Registered investments have special tax considerations. More specifically, non-registered accounts and investments like your bank account, a TFSA, or non-registered mutual fund do not require you to pay income taxes when you withdraw funds in the future. However, registered investments, such as pensions, RRSPs, and LIRAs, require income tax to be paid when withdrawn. That means the future income tax must be addressed when considering how to divide the registered asset.

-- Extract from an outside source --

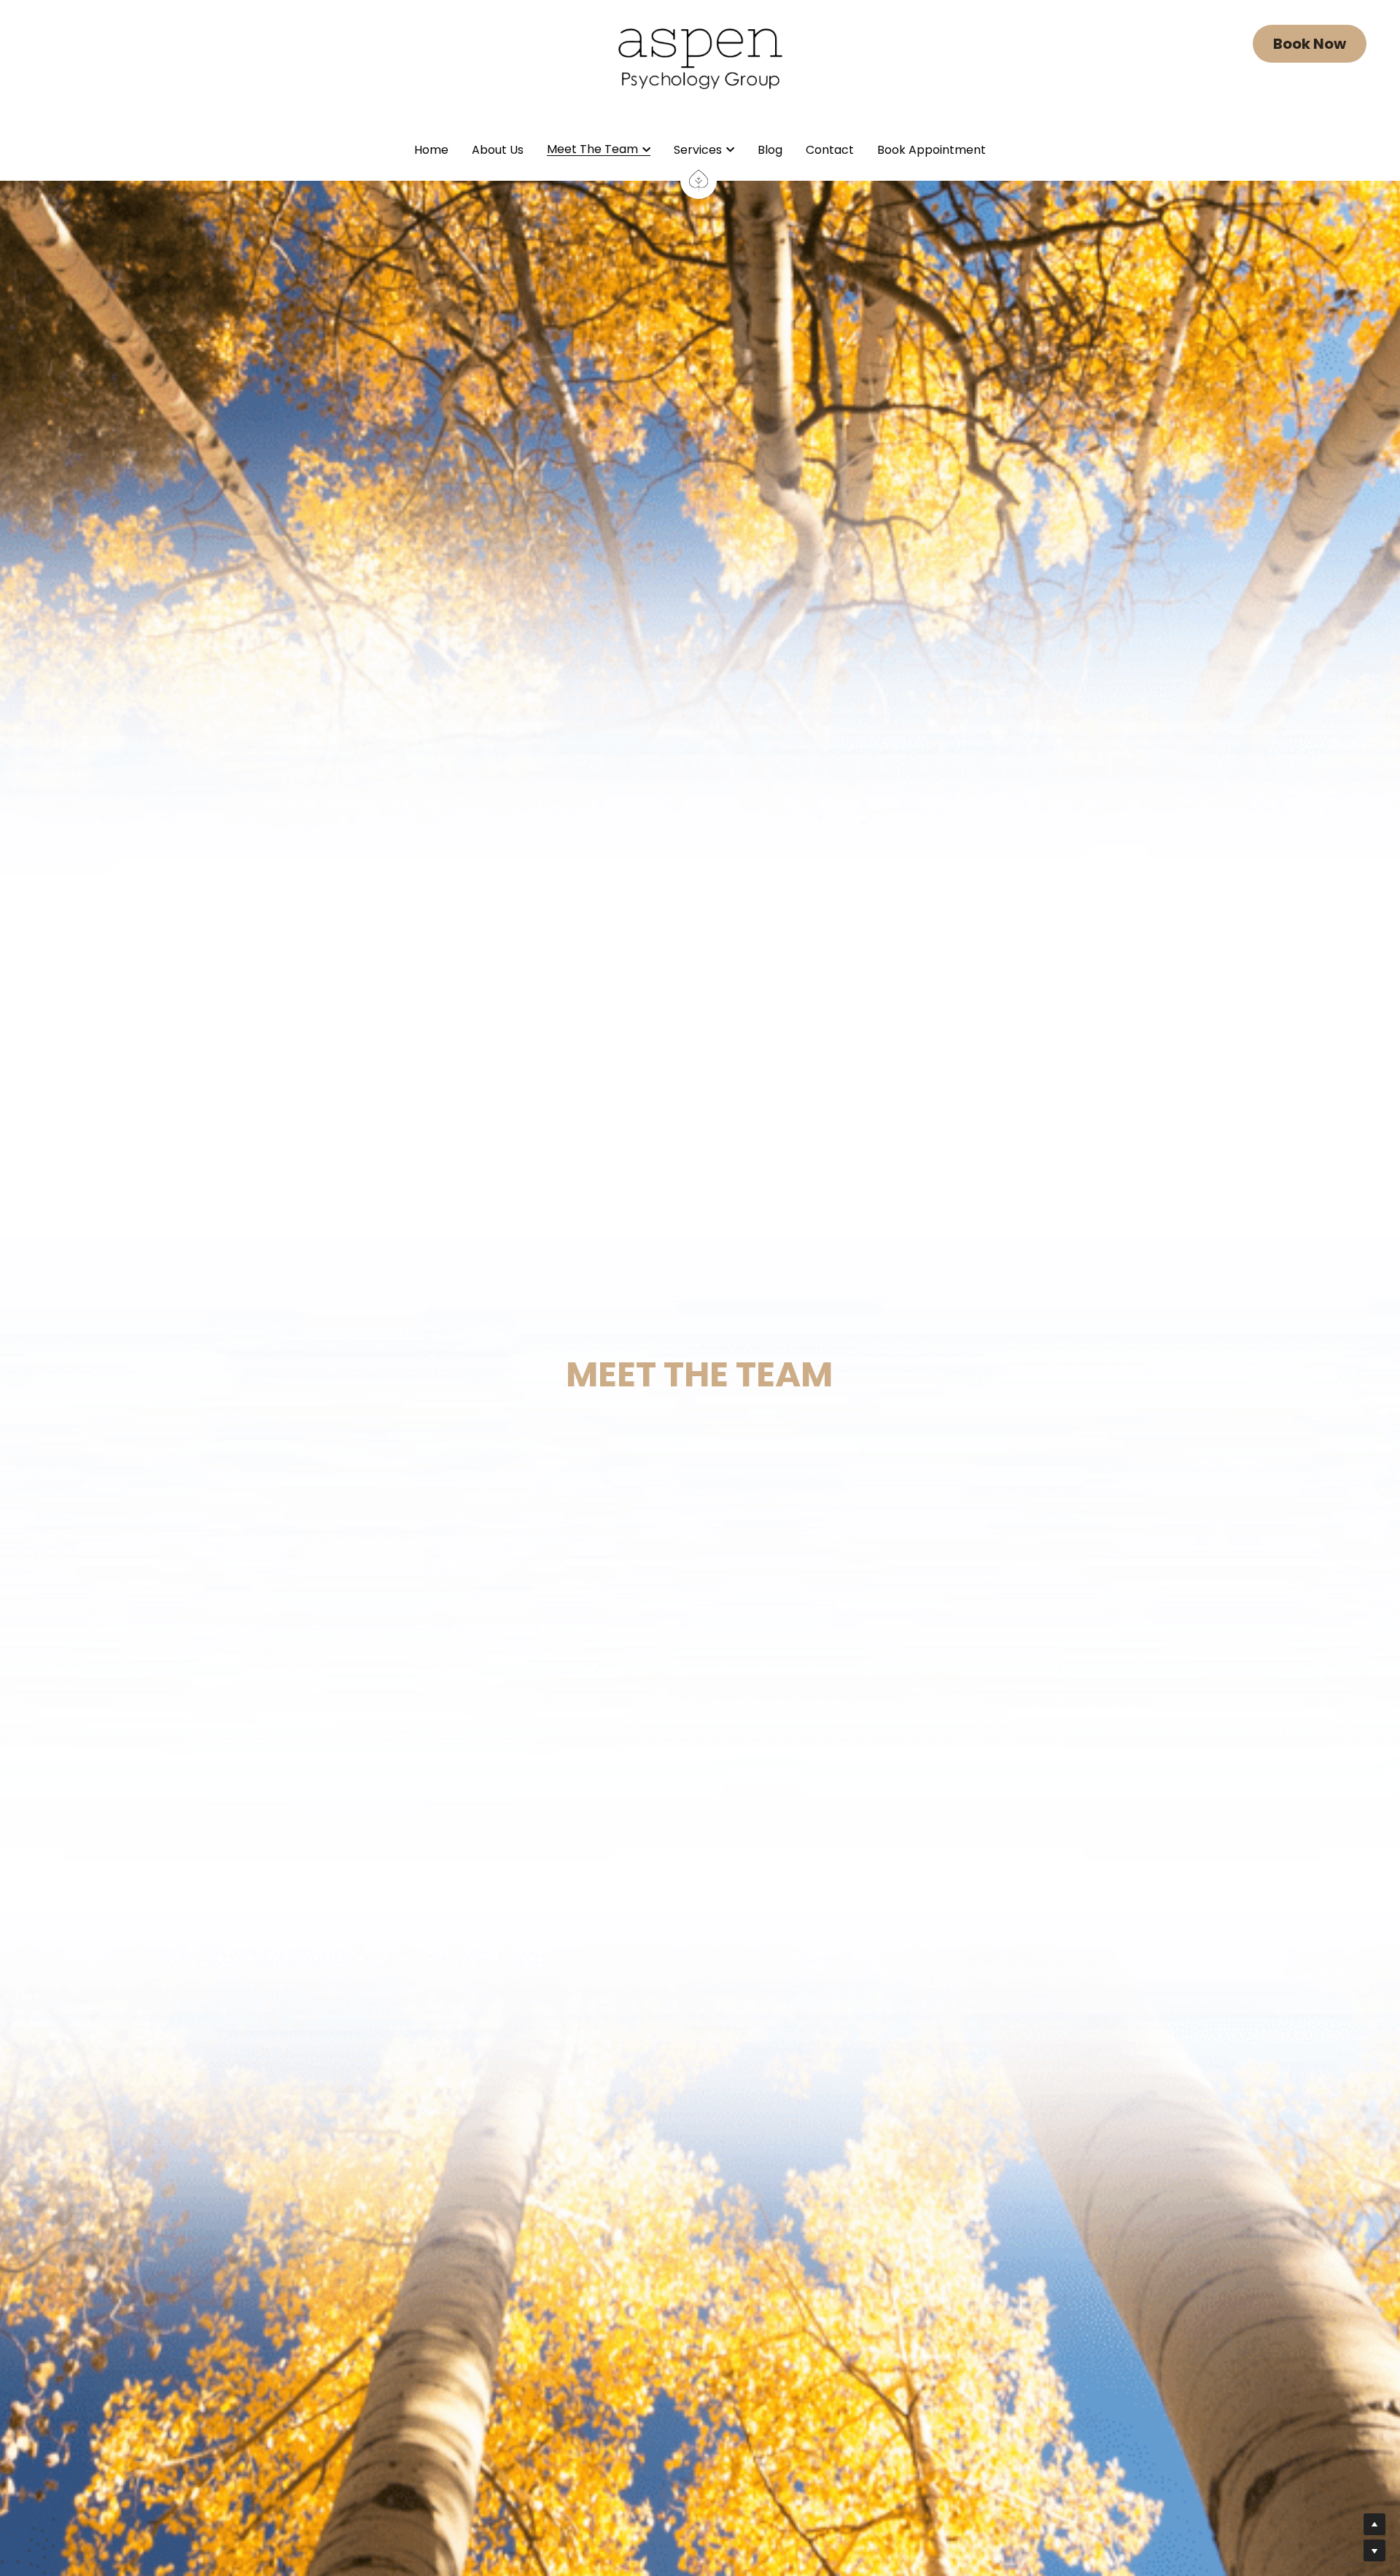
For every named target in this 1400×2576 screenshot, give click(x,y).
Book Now (1309, 44)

One option when dividing your family property is to keep a registered asset “intact” by having one person retain ownership. However, in this scenario, the income tax that will be paid in the future should be taken into account. Another option is to transfer part of the taxable asset. The Canada Revenue Agency (CRA) has a form (T2220) to “rollover” part of an RRSP or LIRA from one spouse to the other. Pensions can be divided by the pension authority, or one spouse can “buy out” the other and keep their pension intact.
When dividing a registered asset equally, you don’t have to take the tax into account because both parties are getting the same value. However, when kept intact, the correct amount of notional income tax to deduct is likely somewhere between 18% and 25%. It’s important to note that every situation is different because it depends on what income tax bracket the account holder will be in when they start to draw on the registered investment.
Another tax implication to keep in mind is capital gains tax. If you have a second home or other real estate, the primary residence exemption won’t apply to those other properties. When they are sold, capital gains tax will apply. Capital gains tax will also apply to investment accounts other than RRSPs.
Dividing registered investments in a divorce or separation can be complex and emotional. Understanding the tax implications of each option can help make the process smoother and more manageable. Consulting with a Collaborative Professional can be beneficial to ensure that you make informed decisions that work best for your unique situation.